I can understand wanting to hide an accent in a foreign country. I would get a bit sick of answering the same questions every time I spoke in America, and having to listen to "ooh, av a cuppa tea guv'nor" or whatever.

Shit Good Nose

Quote from: EOLAN on September 04, 2020, 01:51:30 PM
For all the flack about English speakers never sounding convincingly French; I don't think I ever met a French person who would pass as having any type of English accent.

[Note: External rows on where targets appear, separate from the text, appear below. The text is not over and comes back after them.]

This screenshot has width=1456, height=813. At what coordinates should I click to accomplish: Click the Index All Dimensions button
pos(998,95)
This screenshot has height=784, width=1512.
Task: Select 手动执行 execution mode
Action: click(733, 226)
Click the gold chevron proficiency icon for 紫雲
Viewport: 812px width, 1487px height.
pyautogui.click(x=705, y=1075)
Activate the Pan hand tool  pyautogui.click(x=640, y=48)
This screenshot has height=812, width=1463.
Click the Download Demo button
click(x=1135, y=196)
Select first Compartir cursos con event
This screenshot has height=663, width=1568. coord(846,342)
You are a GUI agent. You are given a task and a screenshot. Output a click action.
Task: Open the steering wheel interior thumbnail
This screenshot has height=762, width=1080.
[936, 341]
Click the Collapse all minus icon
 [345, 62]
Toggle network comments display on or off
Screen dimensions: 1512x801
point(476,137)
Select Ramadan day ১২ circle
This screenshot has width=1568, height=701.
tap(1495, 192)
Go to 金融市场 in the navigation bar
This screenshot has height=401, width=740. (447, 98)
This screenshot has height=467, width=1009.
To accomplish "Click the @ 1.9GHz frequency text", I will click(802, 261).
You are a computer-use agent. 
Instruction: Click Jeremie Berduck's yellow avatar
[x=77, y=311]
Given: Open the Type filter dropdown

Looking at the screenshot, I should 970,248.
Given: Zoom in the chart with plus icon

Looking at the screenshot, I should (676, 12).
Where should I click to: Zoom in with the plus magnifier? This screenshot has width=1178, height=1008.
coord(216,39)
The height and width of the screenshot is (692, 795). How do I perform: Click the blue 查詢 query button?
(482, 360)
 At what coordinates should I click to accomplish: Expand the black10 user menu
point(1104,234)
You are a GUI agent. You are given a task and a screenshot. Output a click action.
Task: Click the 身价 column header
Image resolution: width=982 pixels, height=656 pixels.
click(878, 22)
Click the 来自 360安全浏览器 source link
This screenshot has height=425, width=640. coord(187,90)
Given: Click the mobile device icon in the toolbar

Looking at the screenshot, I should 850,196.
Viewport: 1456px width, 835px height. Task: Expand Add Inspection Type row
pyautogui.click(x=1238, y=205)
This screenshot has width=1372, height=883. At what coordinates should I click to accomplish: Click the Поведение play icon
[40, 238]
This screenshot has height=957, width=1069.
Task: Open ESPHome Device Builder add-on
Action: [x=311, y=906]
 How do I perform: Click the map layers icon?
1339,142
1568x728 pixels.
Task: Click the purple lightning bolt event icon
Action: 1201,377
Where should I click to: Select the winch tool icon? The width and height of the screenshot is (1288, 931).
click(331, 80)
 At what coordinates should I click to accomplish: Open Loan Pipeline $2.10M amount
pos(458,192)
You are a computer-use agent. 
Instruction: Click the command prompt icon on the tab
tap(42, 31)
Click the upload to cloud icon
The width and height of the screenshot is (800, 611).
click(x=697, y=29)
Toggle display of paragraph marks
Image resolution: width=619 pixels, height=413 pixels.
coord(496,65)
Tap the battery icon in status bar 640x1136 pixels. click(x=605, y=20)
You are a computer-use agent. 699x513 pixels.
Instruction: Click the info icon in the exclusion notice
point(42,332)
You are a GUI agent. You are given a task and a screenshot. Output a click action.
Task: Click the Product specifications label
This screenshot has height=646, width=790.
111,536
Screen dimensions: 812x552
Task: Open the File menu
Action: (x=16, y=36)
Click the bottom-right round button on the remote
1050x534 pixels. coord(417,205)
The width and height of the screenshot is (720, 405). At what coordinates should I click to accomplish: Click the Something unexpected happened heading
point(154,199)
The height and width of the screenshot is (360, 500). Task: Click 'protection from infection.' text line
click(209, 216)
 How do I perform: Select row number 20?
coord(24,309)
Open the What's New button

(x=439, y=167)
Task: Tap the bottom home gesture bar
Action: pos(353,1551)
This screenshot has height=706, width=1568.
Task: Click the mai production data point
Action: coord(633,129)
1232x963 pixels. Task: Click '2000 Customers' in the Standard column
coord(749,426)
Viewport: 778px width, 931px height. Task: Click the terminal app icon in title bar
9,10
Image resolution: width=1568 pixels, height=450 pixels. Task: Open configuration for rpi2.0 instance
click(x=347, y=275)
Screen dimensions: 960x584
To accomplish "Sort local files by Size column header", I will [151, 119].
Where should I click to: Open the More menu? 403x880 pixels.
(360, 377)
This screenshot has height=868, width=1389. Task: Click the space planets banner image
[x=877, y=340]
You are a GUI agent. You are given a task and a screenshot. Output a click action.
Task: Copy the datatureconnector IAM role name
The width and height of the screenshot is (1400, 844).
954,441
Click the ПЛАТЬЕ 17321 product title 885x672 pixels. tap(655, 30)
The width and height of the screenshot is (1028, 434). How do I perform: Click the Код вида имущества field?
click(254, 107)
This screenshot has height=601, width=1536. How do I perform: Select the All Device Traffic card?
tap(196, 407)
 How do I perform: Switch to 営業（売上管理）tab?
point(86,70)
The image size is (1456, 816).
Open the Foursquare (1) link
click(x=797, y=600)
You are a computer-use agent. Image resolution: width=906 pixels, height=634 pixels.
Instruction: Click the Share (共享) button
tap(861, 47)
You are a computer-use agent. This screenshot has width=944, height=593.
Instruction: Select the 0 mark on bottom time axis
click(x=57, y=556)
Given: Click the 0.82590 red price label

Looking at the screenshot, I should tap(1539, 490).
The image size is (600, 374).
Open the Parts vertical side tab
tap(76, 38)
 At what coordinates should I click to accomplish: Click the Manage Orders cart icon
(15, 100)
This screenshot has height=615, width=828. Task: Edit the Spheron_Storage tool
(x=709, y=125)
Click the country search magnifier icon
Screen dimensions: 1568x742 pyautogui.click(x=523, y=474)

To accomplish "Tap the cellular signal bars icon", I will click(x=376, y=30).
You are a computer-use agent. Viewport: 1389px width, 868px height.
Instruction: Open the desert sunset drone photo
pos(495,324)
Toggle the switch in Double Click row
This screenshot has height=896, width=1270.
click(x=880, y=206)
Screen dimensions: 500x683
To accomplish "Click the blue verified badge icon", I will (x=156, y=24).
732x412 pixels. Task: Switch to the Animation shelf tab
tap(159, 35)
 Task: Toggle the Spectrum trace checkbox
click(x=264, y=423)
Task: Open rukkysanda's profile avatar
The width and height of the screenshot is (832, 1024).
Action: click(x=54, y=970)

One of my aunts is French.  She met my (Welsh) uncle when he was working over there and moved back with him and shortly married.  They were both in their very early 20s, and, even though she was already pretty much fluent in English when they met, it wasn't until they moved back to Wales (Chepstow to be precise) that she spoke it as her main language, and she quickly developed quite a strong Welsh accent.  Now, when my cousin was born, my uncle would speak to him in English and my aunt would speak to him in French, so he grew up bilingual with a heavy lean to his mum's (my aunt's) apparently strong Nice accent.  He is also VERY convincingly French - most actual French people aren't able to guess he's actually English, and most of those that can it's usually because they've spent time in England themselves.  Anyway, they moved from Chepstow to Ashford when my cousin was about 10/11, so he now has this weird South Wales/home counties hybrid accent when he speaks English, but has maintained his Nice-French accent.